▶ _DIRECTIONS FOR THIS TASK_: Repeat exactly, and nothing more, the lines from the one that includes "The width and" through the final line of the entries; skip the pictures.

++++ INFORMATION

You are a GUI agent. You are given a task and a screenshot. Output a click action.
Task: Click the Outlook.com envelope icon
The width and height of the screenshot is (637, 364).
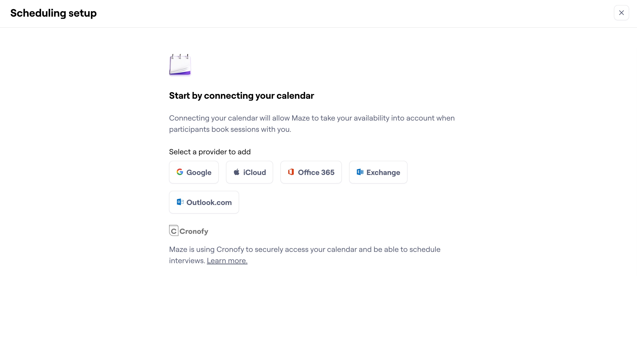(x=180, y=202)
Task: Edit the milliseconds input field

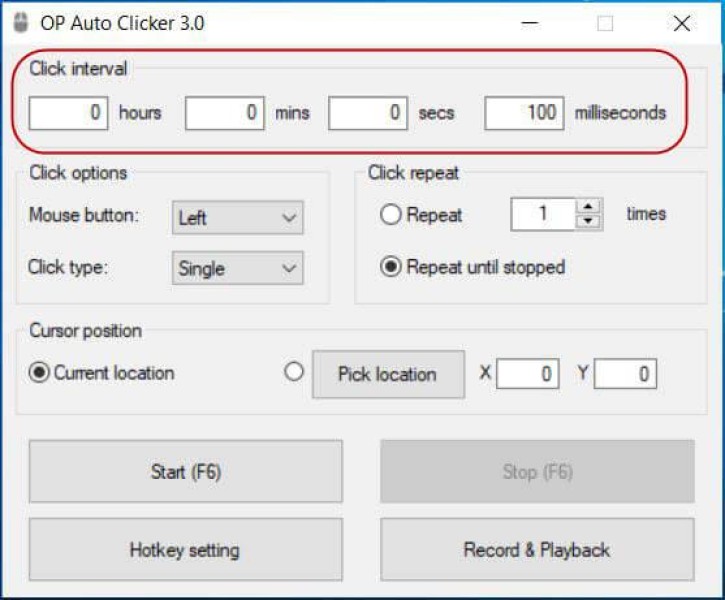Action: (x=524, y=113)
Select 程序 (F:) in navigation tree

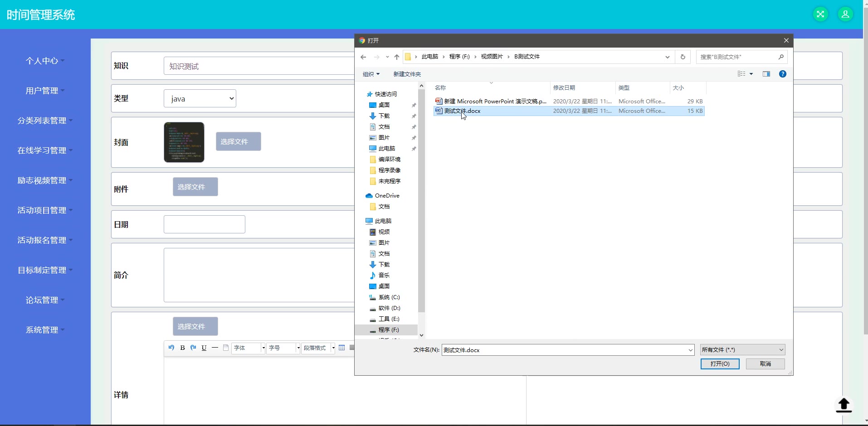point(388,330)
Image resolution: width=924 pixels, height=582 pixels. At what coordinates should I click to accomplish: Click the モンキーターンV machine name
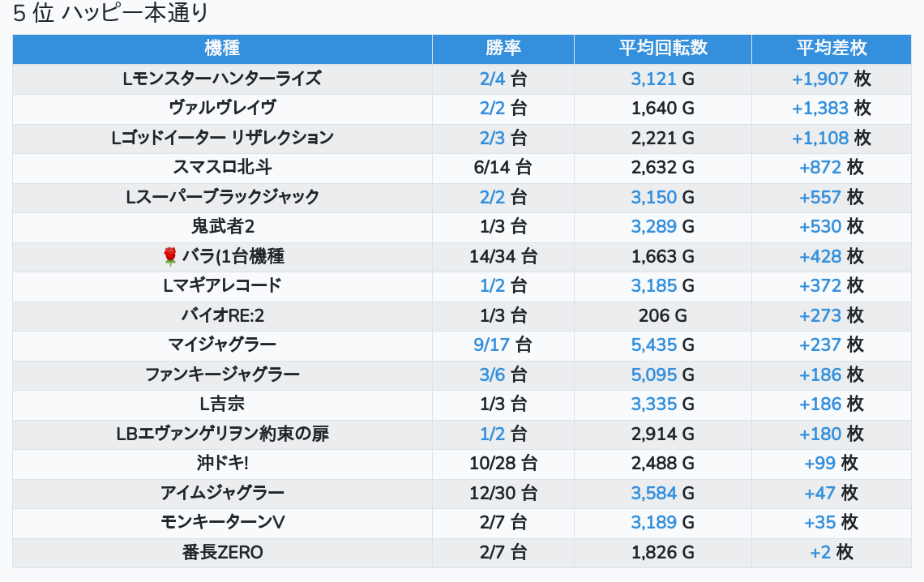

++++++++

▶ _TASK SOLUTION_:
The width and height of the screenshot is (637, 364).
(x=180, y=202)
Task: Edit the milliseconds input field

Action: (x=524, y=113)
Select 程序 (F:) in navigation tree

point(388,330)
Image resolution: width=924 pixels, height=582 pixels. At what coordinates should I click to accomplish: Click the モンキーターンV machine name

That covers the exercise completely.